## [Records to use]
====================
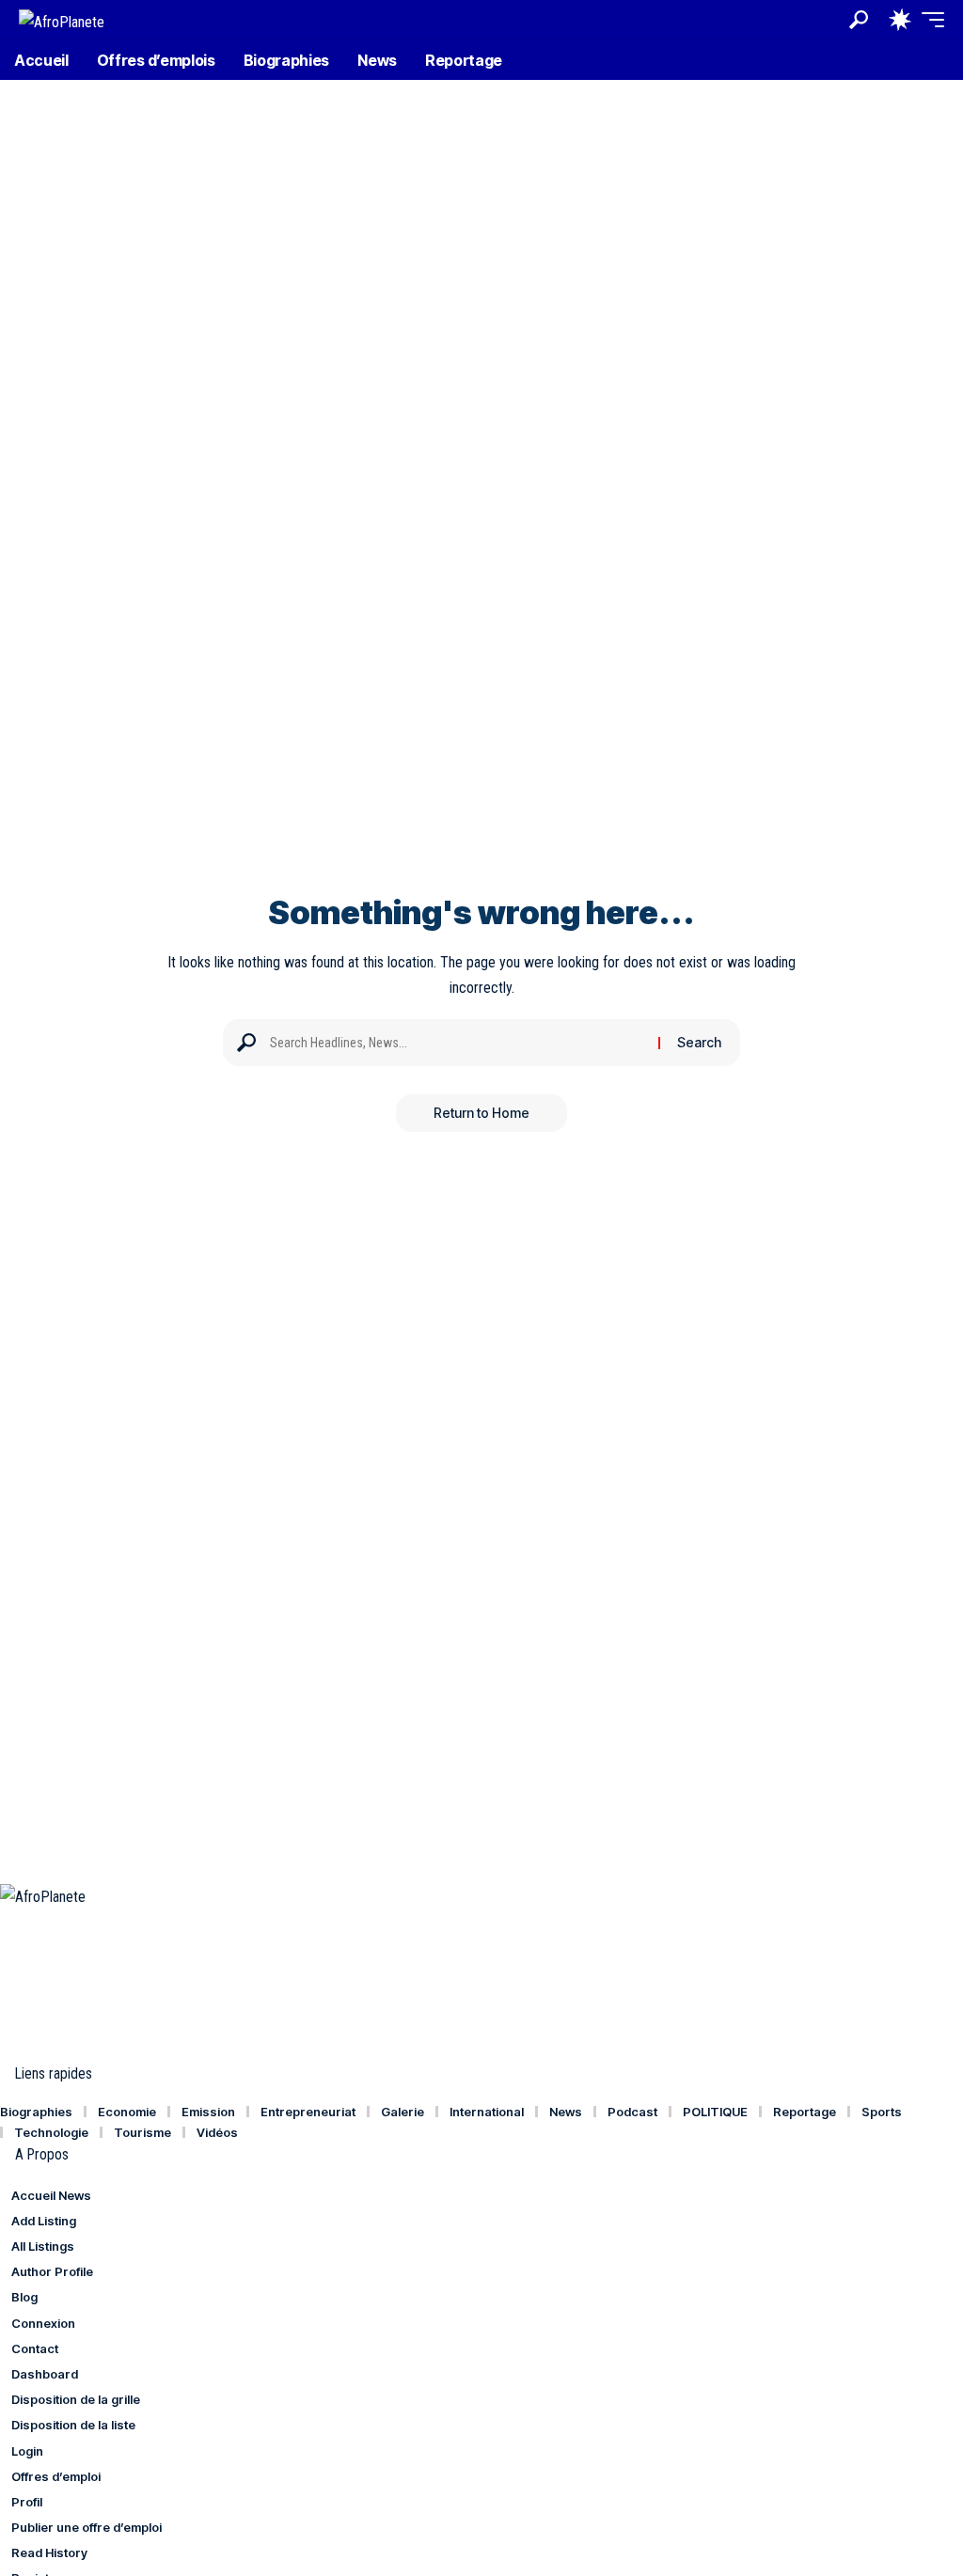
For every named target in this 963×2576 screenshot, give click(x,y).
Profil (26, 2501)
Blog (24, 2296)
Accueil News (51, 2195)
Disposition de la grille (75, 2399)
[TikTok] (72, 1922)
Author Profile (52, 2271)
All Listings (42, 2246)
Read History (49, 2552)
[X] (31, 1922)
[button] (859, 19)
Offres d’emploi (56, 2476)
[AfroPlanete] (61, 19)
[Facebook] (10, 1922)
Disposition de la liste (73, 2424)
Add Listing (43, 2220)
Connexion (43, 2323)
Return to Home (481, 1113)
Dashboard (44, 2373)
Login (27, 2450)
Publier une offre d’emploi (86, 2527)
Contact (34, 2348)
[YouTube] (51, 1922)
====================
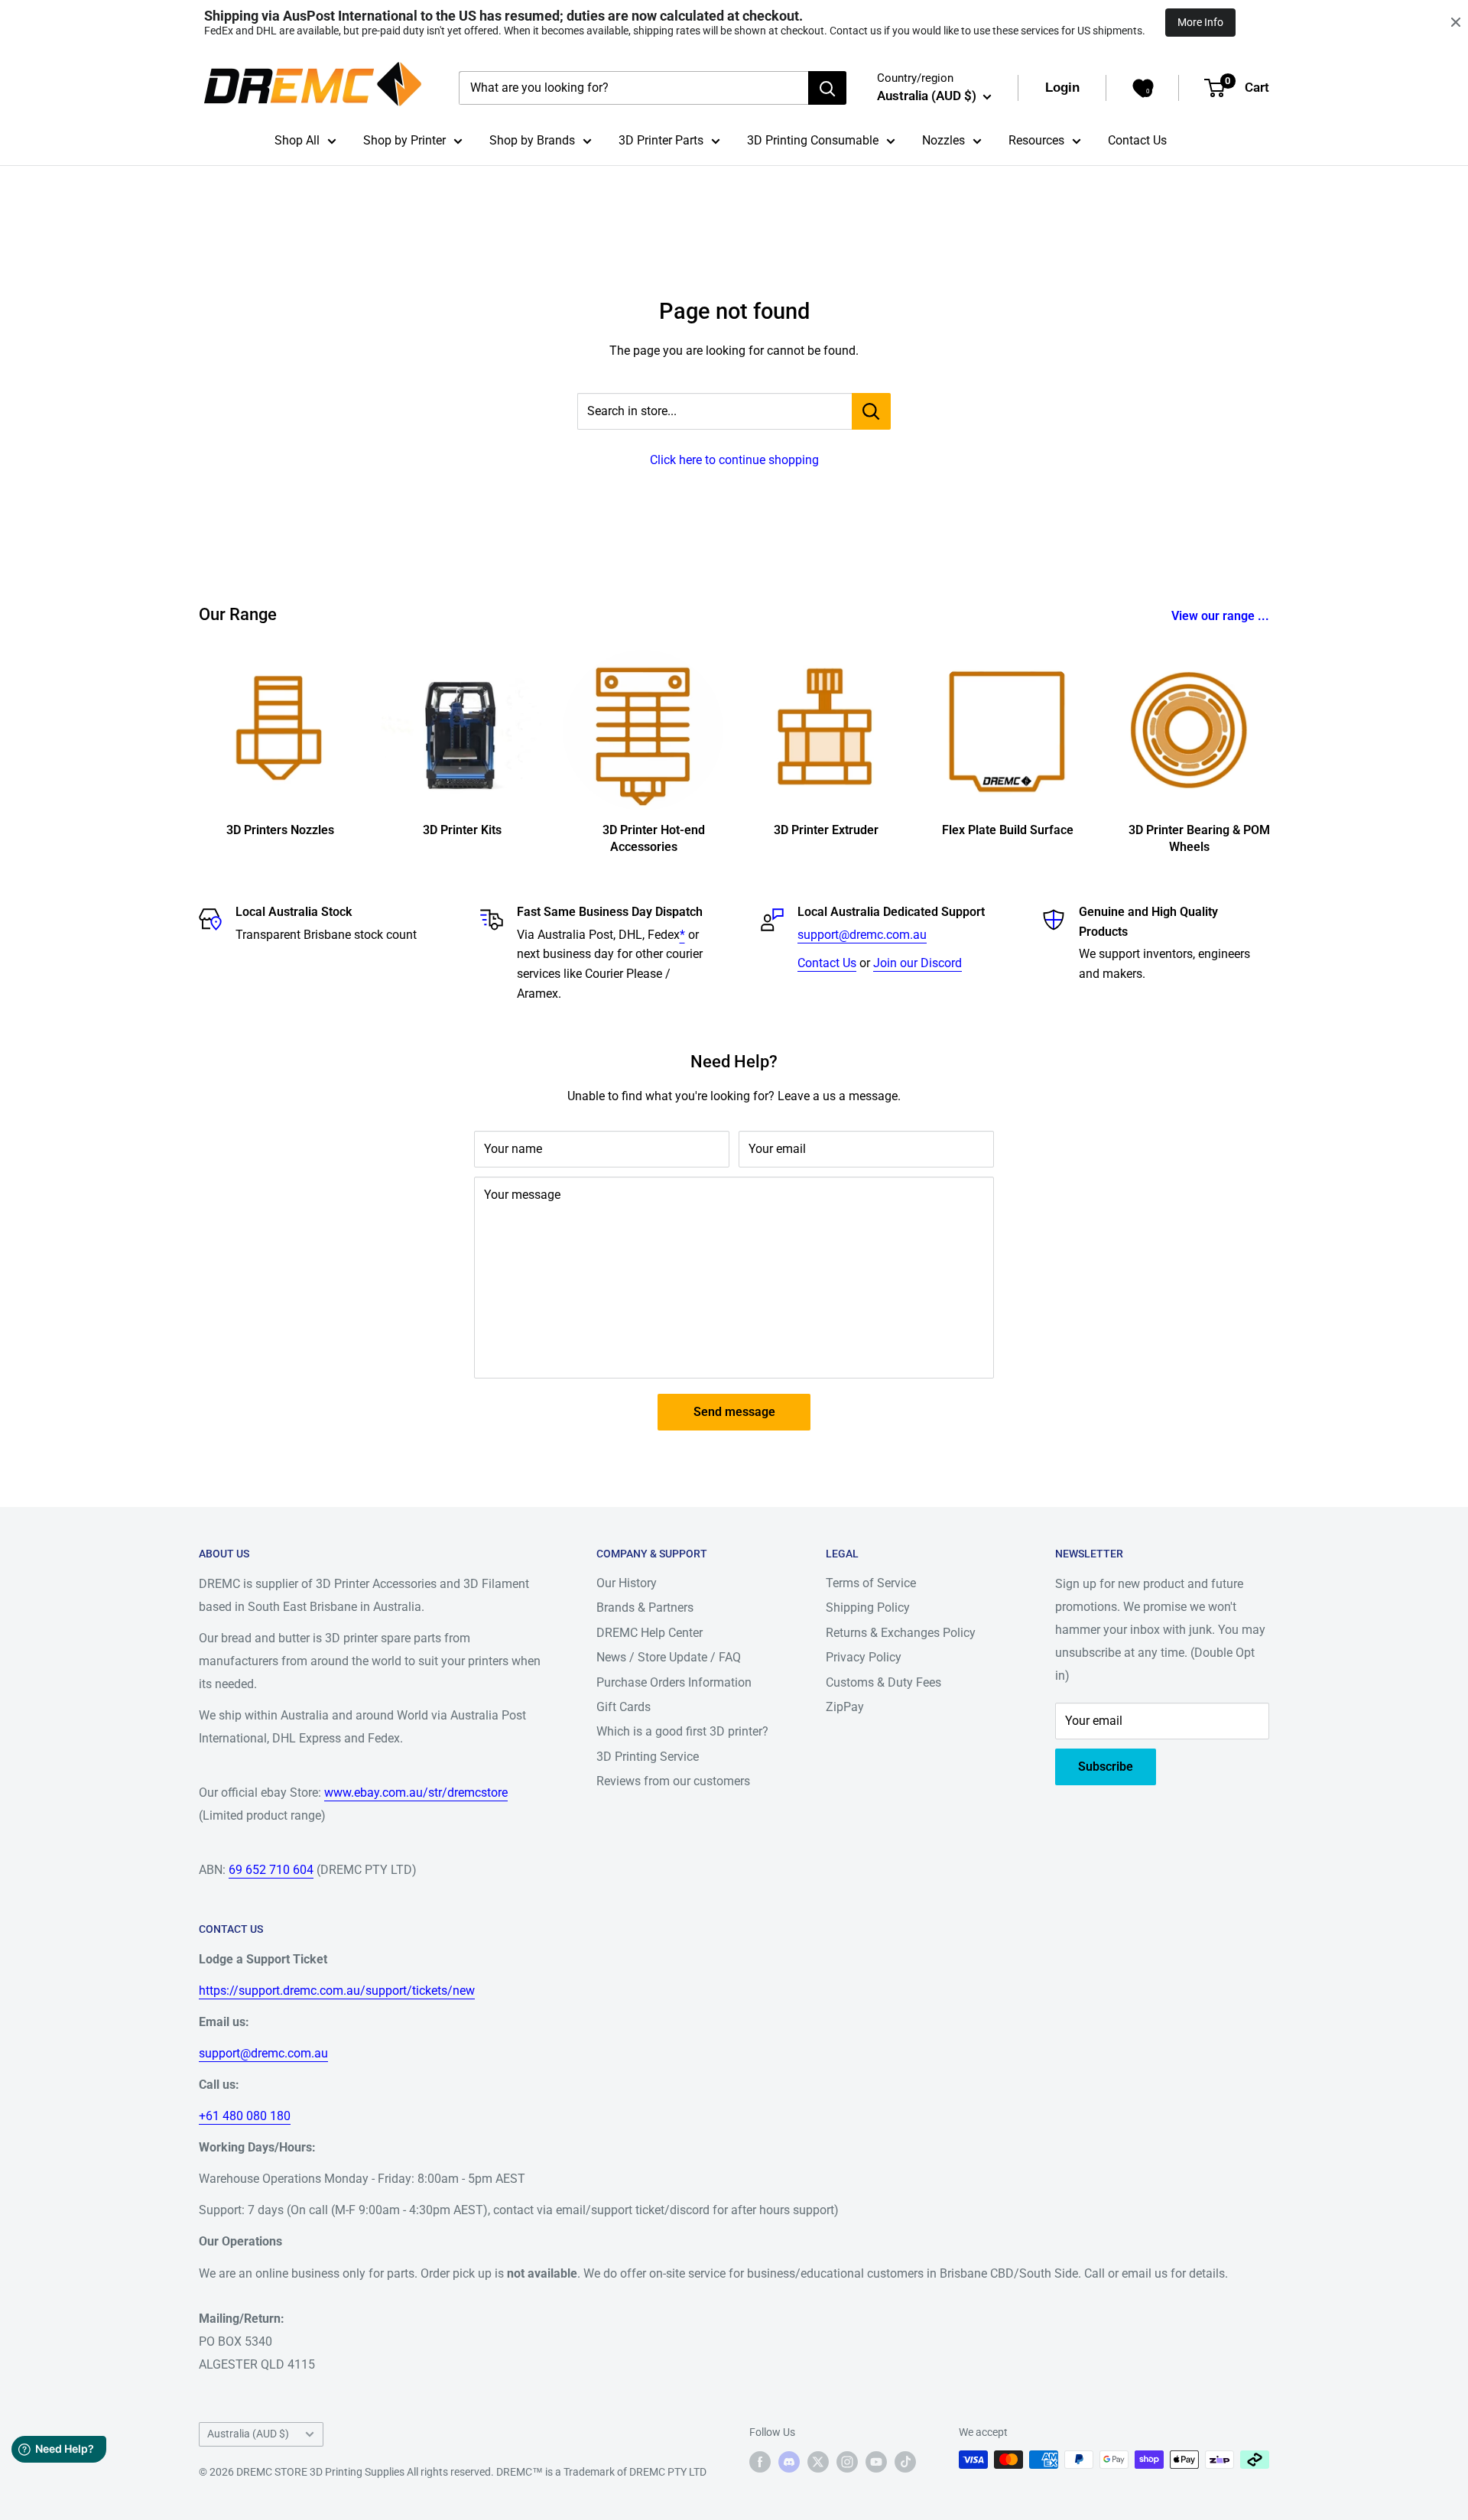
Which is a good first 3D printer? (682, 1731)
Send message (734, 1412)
====================
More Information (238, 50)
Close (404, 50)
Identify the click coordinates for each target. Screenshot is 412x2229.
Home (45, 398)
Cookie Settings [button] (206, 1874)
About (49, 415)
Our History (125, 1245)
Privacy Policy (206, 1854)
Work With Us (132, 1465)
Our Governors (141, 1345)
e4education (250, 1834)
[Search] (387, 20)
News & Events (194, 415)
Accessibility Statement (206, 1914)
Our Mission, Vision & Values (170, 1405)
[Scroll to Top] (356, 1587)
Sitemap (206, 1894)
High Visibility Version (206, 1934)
====================
## [Assignment]
What you give back must be the stretch above, starting at the line with "[Search] (387, 20)" and ending at the line with "High Visibility Version (206, 1934)", copied exactly.

## [Solution to the problem]
[Search] (387, 20)
News & Events (194, 415)
Accessibility Statement (206, 1914)
Our Mission, Vision & Values (170, 1405)
[Scroll to Top] (356, 1587)
Sitemap (206, 1894)
High Visibility Version (206, 1934)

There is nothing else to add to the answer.